[BEGIN Dataset entries]

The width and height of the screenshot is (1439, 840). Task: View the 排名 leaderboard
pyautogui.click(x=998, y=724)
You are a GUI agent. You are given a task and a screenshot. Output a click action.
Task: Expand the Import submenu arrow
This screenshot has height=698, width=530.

[END Dataset entries]
[BEGIN Dataset entries]

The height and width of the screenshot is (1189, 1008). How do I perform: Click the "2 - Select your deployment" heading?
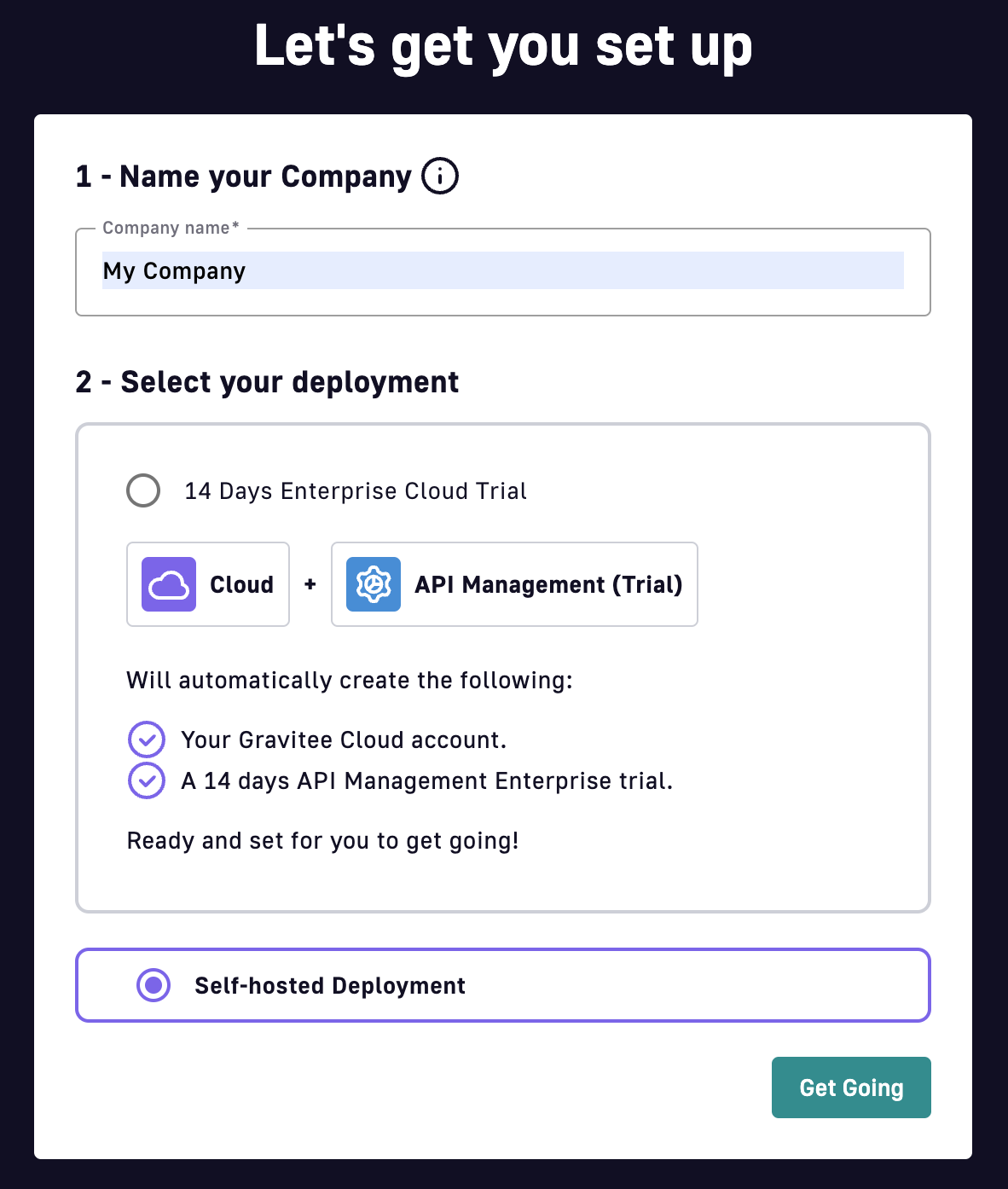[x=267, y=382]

[END Dataset entries]

- Set exercise -
Please quote the rows word for word, starting with the line that contains "The width and" and ending with the line that contains "This screenshot has height=698, width=530.", both lines included.

- Result of this task -
The width and height of the screenshot is (1439, 840). Task: View the 排名 leaderboard
pyautogui.click(x=998, y=724)
You are a GUI agent. You are given a task and a screenshot. Output a click action.
Task: Expand the Import submenu arrow
This screenshot has height=698, width=530.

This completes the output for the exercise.